British screenwriter and film director Terence Davies has died aged 77 following a “short illness”, his manager has said.
Davies established himself on the cinematic map in the late 1970s and early 1980s with his trilogy of autobiographical films titled Children, Madonna And Child, Death And Transfiguration – and went on to make nine more feature films.
Most recently, Slow Horses star Jack Lowden and Doctor Who’s Peter Capaldi led his Netflix drama Benediction, based on the life of English poet Siegfried Sassoon, also starring late actor Julian Sands.
Manager John Taylor said in a statement given to the PA news agency: “I am deeply saddened to announce the death of Terence Davies, who died peacefully at home in his sleep after a short illness on Saturday October 7 2023.”
The statement added the Latin words “Umbra Sumus”, from poet Horace, and an extract from British writer Christina Rossetti’s poem titled When I Am Dead, My Dearest – both of which had significance to Davies.
Born in Liverpool, Davies worked as a clerk in a shipping office and a book-keeper in an accountancy firm for 10 years before enrolling at the Coventry Drama school in 1973.
In 1988, the filmmaker won the Cannes International Critics Prize for Distant Voices, Still Lives – a film drawn from his own family memories of a working class life in 1940s and 1950s Liverpool.

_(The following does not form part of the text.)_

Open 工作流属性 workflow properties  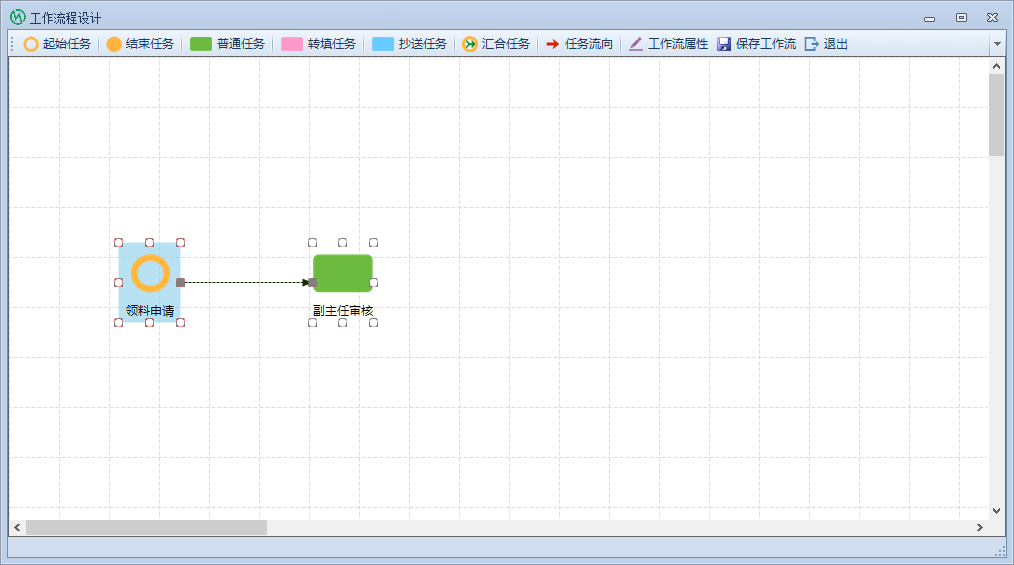click(x=668, y=44)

A host of famous faces have also starred in his films, including Sex Education star Gillian Anderson – who played socialite Lily Bart in Davies’ 2000 adaptation of Edith Wharton’s The House Of Mirth.

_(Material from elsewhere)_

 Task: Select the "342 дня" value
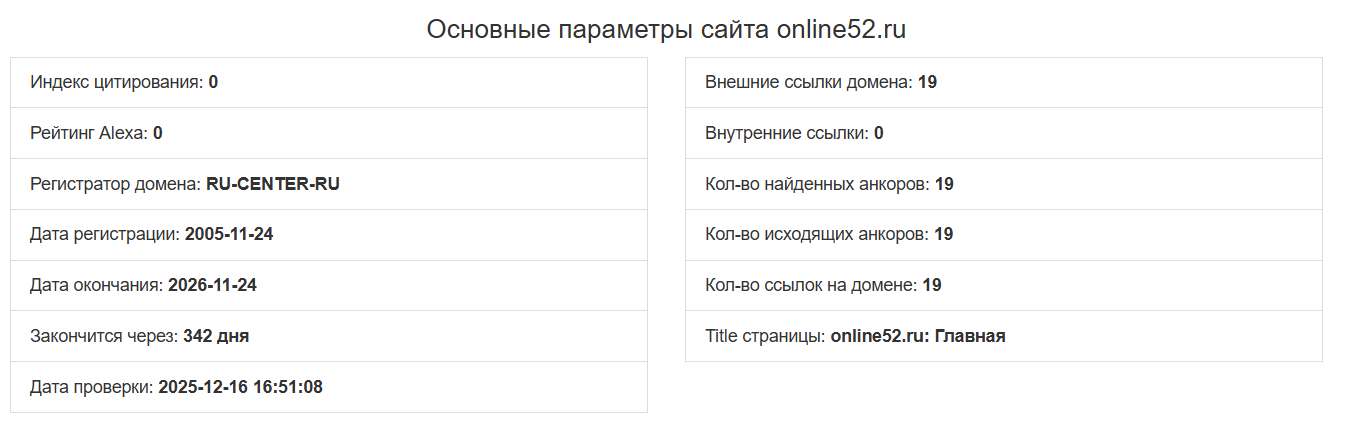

While Oscar-winner Rachel Weisz played Hester Collyer in Davies’ 2011 adaptation of Terence Rattigan’s 1952 play The Deep Blue Sea, about a forbidden love and the fear of loneliness.
British model and actress Agyness Deyn played Chris Guthrie in his 2015 adaptation of Lewis Grassic Gibbon’s Sunset Song, about her journey from schoolgirl to womanhood, and motherhood to widowhood – set after the first World War.
And in 2016, Sex And The City star Cynthia Nixon played 19th century poet Emily Dickinson in A Quiet Passion, written and directed by Davies.